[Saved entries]
- Opening Delimiter -

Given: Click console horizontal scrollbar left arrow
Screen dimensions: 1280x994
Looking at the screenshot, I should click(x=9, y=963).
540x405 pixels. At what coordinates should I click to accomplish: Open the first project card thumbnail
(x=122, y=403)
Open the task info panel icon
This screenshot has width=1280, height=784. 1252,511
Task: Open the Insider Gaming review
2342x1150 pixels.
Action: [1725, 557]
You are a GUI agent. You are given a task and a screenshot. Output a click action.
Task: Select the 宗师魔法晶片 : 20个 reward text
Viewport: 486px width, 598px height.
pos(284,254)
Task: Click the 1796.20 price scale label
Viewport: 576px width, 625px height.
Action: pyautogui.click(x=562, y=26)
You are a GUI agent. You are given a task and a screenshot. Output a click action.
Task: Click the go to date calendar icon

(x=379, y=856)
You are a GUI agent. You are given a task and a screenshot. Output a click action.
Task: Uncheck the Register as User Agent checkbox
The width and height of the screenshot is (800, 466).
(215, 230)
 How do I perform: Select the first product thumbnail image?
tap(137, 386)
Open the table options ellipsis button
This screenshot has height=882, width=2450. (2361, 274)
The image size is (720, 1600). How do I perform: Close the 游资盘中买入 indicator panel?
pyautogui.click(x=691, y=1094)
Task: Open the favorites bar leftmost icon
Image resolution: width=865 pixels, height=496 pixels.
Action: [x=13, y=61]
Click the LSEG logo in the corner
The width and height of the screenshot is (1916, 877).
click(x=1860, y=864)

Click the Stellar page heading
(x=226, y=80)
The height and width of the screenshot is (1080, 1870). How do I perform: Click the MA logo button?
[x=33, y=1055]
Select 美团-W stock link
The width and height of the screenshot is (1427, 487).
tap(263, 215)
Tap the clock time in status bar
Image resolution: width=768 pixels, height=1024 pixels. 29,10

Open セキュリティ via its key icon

- Closing Delimiter -

- **To do**: Each record above, in full: retype it verbatim.

- **Response to this task**:
Given: Click console horizontal scrollbar left arrow
Screen dimensions: 1280x994
Looking at the screenshot, I should click(x=9, y=963).
540x405 pixels. At what coordinates should I click to accomplish: Open the first project card thumbnail
(x=122, y=403)
Open the task info panel icon
This screenshot has width=1280, height=784. 1252,511
Task: Open the Insider Gaming review
2342x1150 pixels.
Action: [1725, 557]
You are a GUI agent. You are given a task and a screenshot. Output a click action.
Task: Select the 宗师魔法晶片 : 20个 reward text
Viewport: 486px width, 598px height.
pos(284,254)
Task: Click the 1796.20 price scale label
Viewport: 576px width, 625px height.
Action: pyautogui.click(x=562, y=26)
You are a GUI agent. You are given a task and a screenshot. Output a click action.
Task: Click the go to date calendar icon

(x=379, y=856)
You are a GUI agent. You are given a task and a screenshot. Output a click action.
Task: Uncheck the Register as User Agent checkbox
The width and height of the screenshot is (800, 466).
(215, 230)
 How do I perform: Select the first product thumbnail image?
tap(137, 386)
Open the table options ellipsis button
This screenshot has height=882, width=2450. (2361, 274)
The image size is (720, 1600). How do I perform: Close the 游资盘中买入 indicator panel?
pyautogui.click(x=691, y=1094)
Task: Open the favorites bar leftmost icon
Image resolution: width=865 pixels, height=496 pixels.
Action: [x=13, y=61]
Click the LSEG logo in the corner
The width and height of the screenshot is (1916, 877).
click(x=1860, y=864)

Click the Stellar page heading
(x=226, y=80)
The height and width of the screenshot is (1080, 1870). How do I perform: Click the MA logo button?
[x=33, y=1055]
Select 美团-W stock link
The width and height of the screenshot is (1427, 487).
tap(263, 215)
Tap the clock time in status bar
Image resolution: width=768 pixels, height=1024 pixels. 29,10

Open セキュリティ via its key icon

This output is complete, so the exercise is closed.